Kidney admits avoiding All Blacks in quarter-finals a huge carrot
By common consent, the 2015 World Cup was too far away to make anything resembling concrete forecasts but, for what it was worth, all bar Australia, England and Wales were singularly grateful to have avoided what Philippe Saint-Andre called “le pool de mort”.
In truth, the rest of the draw lacked a little lustre, not least as Ireland, France and Italy will be facing each other three times apiece in the three intervening Six Nations campaigns. Given Ireland will be bumping into the French at a World Cup for the fourth time, and played Italy in New Zealand last year, what little novelty value there will be will most likely come from, say, Romania and Canada.
“Whenever you are in a Pool where the teams know each other well it just means space will be really tight,” was Declan Kidney’s first reaction. “France’s World Cup pedigree is well known,” he added in reference to the three-time runners-up, who may never have won the Cup but in trademark fashion, have generally illuminated each competition with one stellar performance.

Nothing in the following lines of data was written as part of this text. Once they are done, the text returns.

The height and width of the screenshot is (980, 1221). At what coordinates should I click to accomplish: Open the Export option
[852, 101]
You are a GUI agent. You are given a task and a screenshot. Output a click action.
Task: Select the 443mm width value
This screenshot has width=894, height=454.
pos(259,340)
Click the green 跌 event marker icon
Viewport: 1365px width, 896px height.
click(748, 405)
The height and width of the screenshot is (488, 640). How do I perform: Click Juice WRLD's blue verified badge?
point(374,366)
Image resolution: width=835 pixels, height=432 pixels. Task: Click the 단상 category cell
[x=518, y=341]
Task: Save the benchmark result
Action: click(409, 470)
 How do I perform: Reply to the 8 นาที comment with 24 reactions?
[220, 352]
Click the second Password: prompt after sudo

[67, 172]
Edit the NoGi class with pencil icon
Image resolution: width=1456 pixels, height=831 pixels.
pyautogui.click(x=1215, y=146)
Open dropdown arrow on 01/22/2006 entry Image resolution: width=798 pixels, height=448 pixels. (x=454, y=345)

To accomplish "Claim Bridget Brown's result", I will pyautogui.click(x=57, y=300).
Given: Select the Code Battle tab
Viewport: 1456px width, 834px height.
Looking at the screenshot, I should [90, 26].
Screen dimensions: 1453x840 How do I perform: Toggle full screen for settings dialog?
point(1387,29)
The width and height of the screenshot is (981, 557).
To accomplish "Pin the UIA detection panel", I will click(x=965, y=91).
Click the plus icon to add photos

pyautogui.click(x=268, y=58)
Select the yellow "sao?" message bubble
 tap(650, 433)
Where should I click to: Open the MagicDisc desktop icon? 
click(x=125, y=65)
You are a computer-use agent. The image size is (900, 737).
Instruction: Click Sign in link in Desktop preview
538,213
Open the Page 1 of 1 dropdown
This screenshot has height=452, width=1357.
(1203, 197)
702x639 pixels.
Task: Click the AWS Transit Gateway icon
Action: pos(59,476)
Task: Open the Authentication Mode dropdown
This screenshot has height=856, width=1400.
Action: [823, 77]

“I thought we played really well against Italy in the last World Cup to get out of the pool. And I don’t think Italy will be upset at being in a pool with us. But I’m happy that we were ranked in the top eight. That paid a bit of dividend today. Better to be where we are. That England/Australia Pool is spicy enough, isn’t it?”
Kidney readily acknowledged Ireland’s record against France in the last decade is far from encouraging.
“But they’re that good, and there was never going to be an easy one, was there? South Africa, Australia and New Zealand, there wasn’t exactly rich pickings between any of them.
“There’s times we haven’t got to the quarter-final. That’s why I say we shouldn’t go beyond ourselves. One step will be to get out of the pool, and I think if we lose sight of that in the World Cup, that’s where we can slip up. And that’s where the order of the matches is quite important.”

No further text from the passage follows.